Nur ein kurzes Intermezzo – weil es Ärger gab? Ein klares Nein als Antwort von Elias Sträter

Wenn sich die Wege eines Spielers und eines Vereins schon nach kurzer Zeit wieder trennen, hat es meistens Zoff gegeben - in diesem Fall aber nicht, sagt Elias Sträter zum Abgang vom VfL Schwerte.

Es war nur ein kurzes Intermezzo: Elias Sträter hatte sich erst im Sommer 2020 dem Fußball-Bezirksligisten VfL Schwerte angeschlossen. Zur neuen Saison aber wird Sträter nicht mehr auf dem Schützenhof spielen. Der Offensivspieler hat den VfL verlassen, um sich dem Dortmunder Bezirksligisten SV Westfalia Huckarde anzuschließen.

In vier der fünf Saisonspiele, die die Schwerter in der Abbruchsaison 2020/21 im Herbst des vergangenen Jahres absolviert haben, war Sträter am Ball und konnte sich dabei sogar einmal in die Torschützenliste eintragen: Gleich in seinem ersten Bezirksliga-Spiel für die Schwerter traf Sträter zum 1:1 gegen die Zweitvertretung des ASC 09 Dortmund und rettete damit seinerzeit das Unentschieden.

Aber warum kehrt der 28-Jährige denn dem VfL Schwerte schon nach so kurzer Zeit den Rücken? Gab es Ärger? Ein klares Nein. Elias Sträter ist weit davon entfernt, schlecht über den VfL Schwerte zu sprechen. Der Wechsel nach Huckarde sei nichts gegen Schwerte, sondern habe rein praktische Gründe, so Sträter. Er wohnt nur wenige Minuten von der Huckarder Sportanlage entfernt.

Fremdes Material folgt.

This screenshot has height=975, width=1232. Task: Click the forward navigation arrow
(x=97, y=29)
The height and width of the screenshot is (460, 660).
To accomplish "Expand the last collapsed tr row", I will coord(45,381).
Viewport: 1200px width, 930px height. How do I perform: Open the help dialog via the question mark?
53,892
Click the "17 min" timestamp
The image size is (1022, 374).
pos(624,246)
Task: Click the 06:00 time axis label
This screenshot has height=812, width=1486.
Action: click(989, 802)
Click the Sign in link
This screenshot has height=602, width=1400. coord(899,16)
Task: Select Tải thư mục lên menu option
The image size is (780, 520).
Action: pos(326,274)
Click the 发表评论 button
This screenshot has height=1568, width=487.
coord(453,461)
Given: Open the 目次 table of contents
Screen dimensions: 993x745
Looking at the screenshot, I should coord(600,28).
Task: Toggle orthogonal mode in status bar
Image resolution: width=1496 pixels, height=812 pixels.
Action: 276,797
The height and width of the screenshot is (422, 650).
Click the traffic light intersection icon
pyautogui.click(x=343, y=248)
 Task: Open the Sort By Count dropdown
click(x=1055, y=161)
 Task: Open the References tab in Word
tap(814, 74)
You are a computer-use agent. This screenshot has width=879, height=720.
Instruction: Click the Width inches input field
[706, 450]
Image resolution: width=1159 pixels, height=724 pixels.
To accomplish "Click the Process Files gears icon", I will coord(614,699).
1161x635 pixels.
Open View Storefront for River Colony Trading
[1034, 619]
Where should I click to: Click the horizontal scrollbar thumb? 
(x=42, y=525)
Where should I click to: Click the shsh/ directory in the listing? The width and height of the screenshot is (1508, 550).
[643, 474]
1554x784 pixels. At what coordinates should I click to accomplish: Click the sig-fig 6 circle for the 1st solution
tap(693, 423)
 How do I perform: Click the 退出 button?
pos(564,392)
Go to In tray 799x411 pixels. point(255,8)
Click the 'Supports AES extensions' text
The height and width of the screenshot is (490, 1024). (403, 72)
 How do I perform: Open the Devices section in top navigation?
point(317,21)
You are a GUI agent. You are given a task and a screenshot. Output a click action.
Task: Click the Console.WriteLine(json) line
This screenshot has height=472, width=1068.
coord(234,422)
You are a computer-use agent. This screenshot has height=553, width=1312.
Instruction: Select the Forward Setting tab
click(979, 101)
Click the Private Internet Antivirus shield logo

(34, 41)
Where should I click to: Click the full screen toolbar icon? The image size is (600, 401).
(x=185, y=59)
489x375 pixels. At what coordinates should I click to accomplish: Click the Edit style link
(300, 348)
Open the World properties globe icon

Sträters „Good-will-Aktion“ im Sommer 2020

Umgekehrt hört man auch von den VfL-Verantwortlichen nur Positives über Sträter. „Elias ist ein Supertyp, der bei uns immer herzlich willkommen ist“, sagt Kamal Hafhaf, Sportlicher Leiter des VfL Schwerte. In einer „Good-will-Aktion“, so Hafhaf, sei Sträter über den Kontakt zu seinem Kumpel Yannis Schwarze im Sommer 2020 zum Schützenhof gekommen, „Und dann hat er es bei uns auch durchgezogen“, sagt Hafhaf anerkennend.

Mit Schwarze und auch Torwart David Graudejus hatte Sträter schon vor einigen Jahren zu Westfalenliga-Zeiten beim Hombrucher SV zusammengespielt. Nun kehrt er in den Dortmunder Amateurfußball zurück – wenn auch zwei Ligen tiefer.